The data demonstrate that Pst2 system of Synechocystis has higher affinity toward phosphate with lower V max than Pst1 system. The Pst1 system had similar K m and V max values to those of the wild type suggesting that Pst1 is the main phosphate transporter in Synechocystis sp. PCC 6803. The K m of Pst1 of Synechocystis is closer to that of Pit system than to that of the Pst system of E. coli, suggesting that Synechocystis Pst1 is rather a medium/low affinity transporter whereas Pst2 is a high affinity transporter.
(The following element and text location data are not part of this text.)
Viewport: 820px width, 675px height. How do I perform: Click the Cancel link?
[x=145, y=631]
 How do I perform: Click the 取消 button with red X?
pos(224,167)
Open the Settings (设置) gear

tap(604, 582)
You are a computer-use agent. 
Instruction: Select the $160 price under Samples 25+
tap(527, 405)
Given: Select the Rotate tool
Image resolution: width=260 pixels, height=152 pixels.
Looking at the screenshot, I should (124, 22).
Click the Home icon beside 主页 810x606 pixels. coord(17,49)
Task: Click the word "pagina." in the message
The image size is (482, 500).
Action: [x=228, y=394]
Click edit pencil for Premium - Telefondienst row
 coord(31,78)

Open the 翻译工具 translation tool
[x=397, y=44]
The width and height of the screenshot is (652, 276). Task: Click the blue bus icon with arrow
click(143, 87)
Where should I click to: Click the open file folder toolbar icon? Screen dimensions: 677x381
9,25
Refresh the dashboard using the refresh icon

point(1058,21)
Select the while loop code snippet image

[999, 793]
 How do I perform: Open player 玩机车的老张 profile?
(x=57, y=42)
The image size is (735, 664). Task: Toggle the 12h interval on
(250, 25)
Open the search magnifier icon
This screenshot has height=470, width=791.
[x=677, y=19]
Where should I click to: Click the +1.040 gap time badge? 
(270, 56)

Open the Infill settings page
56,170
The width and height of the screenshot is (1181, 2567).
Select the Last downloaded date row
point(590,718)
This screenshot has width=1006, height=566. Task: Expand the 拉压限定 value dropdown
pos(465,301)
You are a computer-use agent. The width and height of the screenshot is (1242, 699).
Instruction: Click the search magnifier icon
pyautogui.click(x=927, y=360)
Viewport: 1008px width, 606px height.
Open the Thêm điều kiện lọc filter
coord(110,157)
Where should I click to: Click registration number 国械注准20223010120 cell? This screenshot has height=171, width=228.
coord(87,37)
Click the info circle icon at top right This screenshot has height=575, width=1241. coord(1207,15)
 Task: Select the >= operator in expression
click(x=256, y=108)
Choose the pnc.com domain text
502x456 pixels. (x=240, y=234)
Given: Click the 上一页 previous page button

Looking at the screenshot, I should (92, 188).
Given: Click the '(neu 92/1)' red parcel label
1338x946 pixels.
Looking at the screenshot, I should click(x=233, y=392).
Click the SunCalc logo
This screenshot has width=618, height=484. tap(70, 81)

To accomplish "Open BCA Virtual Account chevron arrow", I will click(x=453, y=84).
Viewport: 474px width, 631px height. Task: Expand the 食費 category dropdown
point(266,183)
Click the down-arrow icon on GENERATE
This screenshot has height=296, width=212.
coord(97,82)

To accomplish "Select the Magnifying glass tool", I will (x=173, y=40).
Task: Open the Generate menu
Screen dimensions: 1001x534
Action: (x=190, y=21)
Phosphorus is an essential mineral nutrient for all organisms, for example, for the biosynthesis of nucleotides such as ATP as well as DNA and RNA, and for the functional regulation of proteins by phosphorylation. However, inorganic phosphate (Pi), the only form of phosphorus that can be directly utilized by cells, is often limiting in natural environments where it is frequently present at nanomolar levels . In response to Pi limitation, the expression of genes for proteins that participate in the uptake and/or in the scavenging of Pi is induced under the control of a Pi-specific two-component system [2–5]. In Escherichia coli, Pi uptake is carried out by two kinetically distinct systems: the high affinity phosphate-specific transport (Pst) system and the low affinity phosphate-inorganic transport (Pit) system, with Michaelis-Menten (K m ) values about 0.25 μM and 20 μM, respectively . In E. coli, the high-affinity Pst system belongs to the Pho regulon and when environmental Pi is in excess (greater than 4 μM) the expression of genes of the Pho regulon is not induced . Therefore under Pi-replete conditions Pi uptake occurs via the Pit system.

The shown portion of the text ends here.